[ofa-general] Re: Demand paging for memory regions

Wed Feb 13 14:44:34 PST 2008

--- Christoph Lameter <clameter at sgi.com> wrote:

> On Wed, 13 Feb 2008, Christian Bell wrote:
> 
> > not always be in the thousands but you're still
> claiming scalability
> > for a mechanism that essentially logs who accesses
> the regions.  Then
> > there's the fact that reclaim becomes a collective
> communication
> > operation over all region accessors.  Makes me
> nervous.
> 
> Well reclaim is not a very fast process (and we
> usually try to avoid it 
> as much as possible for our HPC). Essentially its
> only there to allow 
> shifts of processing loads and to allow efficient
> caching of application 
> data.
> 
> > However, short of providing user-level
> notifications for pinned pages
> > that are inadvertently released to the O/S, I
> don't believe that the
> > patchset provides any significant added value for
> the HPC community
> > that can't optimistically do RDMA demand paging.
> 
> We currently also run XPmem with pinning. Its great
> as long as you just 
> run one load on the system. No reclaim ever iccurs.
> 
> However, if you do things that require lots of
> allocations etc etc then 
> the page pinning can easily lead to livelock if
> reclaim is finally 
> triggerd and also strange OOM situations since the
> VM cannot free any 
> pages. So the main issue that is addressed here is
> reliability of pinned 
> page operations. Better VM integration avoids these
> issues because we can 
> unpin on request to deal with memory shortages.
> 
> 

I have a question on the basic need for the mmu
notifier stuff wrt rdma hardware and pinning memory.
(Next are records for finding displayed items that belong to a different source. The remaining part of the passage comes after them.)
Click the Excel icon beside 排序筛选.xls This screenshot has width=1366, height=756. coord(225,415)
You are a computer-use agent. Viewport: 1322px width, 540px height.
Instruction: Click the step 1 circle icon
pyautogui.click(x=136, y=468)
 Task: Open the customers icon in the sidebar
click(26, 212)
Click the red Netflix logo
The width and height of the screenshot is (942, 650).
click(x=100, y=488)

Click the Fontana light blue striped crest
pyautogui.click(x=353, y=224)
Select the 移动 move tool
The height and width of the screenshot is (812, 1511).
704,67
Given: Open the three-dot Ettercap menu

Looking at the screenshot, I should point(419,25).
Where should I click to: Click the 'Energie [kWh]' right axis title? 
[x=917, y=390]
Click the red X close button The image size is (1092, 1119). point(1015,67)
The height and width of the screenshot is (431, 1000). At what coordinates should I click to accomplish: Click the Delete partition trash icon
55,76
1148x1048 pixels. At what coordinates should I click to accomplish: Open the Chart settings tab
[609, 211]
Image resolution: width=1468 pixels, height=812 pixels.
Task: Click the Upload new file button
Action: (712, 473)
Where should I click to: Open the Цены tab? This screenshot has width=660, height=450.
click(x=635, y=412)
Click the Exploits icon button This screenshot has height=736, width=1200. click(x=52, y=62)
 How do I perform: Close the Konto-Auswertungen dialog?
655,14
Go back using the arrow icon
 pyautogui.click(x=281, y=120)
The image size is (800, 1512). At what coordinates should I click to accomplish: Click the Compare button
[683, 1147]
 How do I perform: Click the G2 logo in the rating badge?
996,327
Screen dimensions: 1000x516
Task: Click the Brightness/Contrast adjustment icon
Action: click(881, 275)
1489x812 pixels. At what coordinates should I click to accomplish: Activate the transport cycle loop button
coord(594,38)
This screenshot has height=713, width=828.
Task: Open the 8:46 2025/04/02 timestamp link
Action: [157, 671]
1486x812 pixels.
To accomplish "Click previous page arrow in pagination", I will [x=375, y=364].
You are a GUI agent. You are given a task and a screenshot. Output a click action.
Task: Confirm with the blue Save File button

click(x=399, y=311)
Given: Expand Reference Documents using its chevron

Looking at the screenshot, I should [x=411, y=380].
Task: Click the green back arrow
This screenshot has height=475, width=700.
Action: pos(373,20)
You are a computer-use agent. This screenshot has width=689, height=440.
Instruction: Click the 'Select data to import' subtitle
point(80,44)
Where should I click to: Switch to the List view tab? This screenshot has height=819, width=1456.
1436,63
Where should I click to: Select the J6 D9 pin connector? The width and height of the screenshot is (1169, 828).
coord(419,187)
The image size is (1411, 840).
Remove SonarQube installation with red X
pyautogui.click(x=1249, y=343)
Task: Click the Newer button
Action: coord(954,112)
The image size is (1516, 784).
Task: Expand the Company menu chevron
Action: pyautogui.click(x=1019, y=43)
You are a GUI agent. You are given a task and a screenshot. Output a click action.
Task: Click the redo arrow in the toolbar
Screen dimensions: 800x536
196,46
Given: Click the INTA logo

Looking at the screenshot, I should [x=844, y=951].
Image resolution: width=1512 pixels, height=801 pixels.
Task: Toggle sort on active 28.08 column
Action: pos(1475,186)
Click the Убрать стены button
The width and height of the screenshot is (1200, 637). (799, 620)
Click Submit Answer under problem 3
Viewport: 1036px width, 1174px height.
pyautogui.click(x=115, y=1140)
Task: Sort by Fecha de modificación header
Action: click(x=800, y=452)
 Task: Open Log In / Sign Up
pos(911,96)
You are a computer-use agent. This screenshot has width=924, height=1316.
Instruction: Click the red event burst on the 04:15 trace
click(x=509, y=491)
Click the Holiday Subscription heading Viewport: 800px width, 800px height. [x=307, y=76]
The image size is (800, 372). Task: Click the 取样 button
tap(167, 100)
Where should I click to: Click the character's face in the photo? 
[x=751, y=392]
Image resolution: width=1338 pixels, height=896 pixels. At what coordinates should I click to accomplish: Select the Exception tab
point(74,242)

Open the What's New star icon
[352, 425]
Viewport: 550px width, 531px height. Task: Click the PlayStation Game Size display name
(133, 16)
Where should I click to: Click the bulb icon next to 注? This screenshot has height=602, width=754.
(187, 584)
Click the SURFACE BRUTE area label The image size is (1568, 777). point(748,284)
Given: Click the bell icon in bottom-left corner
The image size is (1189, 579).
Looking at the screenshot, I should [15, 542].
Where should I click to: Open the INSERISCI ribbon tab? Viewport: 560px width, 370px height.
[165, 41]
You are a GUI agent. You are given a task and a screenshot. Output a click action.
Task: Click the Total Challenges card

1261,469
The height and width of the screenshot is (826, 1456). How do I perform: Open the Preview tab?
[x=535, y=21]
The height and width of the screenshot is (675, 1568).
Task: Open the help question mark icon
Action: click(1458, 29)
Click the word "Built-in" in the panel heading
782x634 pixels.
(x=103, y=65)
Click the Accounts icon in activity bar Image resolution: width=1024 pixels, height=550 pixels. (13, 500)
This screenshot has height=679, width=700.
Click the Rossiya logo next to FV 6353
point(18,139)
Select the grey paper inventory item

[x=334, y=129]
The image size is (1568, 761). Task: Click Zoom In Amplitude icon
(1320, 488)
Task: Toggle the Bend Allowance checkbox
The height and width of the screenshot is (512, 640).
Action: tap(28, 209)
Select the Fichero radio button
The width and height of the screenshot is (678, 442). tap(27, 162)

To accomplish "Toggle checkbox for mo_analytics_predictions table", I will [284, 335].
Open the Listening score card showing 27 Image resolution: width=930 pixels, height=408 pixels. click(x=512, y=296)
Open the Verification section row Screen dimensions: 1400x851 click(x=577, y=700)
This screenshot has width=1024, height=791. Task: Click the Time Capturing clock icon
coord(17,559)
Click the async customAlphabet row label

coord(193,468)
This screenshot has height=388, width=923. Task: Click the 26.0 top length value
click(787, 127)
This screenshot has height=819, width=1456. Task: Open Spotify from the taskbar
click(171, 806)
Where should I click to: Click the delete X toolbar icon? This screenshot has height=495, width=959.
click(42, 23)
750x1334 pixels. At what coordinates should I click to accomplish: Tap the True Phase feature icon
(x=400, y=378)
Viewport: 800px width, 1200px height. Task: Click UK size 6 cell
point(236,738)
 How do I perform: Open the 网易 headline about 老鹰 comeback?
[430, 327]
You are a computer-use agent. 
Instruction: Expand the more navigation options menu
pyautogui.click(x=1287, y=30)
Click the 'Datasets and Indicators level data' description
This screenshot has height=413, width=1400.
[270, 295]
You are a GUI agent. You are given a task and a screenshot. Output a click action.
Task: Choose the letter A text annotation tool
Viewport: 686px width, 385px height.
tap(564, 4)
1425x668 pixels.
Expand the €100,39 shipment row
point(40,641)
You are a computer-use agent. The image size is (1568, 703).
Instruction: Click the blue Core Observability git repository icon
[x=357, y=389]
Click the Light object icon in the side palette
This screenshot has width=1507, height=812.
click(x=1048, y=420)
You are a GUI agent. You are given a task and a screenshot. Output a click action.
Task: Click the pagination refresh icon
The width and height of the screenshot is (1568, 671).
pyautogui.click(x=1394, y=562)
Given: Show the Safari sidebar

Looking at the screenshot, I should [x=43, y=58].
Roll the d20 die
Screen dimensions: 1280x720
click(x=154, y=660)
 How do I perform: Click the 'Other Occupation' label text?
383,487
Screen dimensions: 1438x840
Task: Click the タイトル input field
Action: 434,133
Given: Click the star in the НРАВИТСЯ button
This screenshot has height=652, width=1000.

It seems that the need is to solve potential memory
shortage and overcommit issues by being able to
reclaim pages pinned by rdma driver/hardware. Is my
understanding correct?

If I do understand correctly, then why is rdma page
pinning any different than eg mlock pinning? I imagine
Oracle pins lots of memory (using mlock), how come
they do not run into vm overcommit issues?

Are we up against some kind of breaking c-o-w issue
here that is different between mlock and rdma pinning?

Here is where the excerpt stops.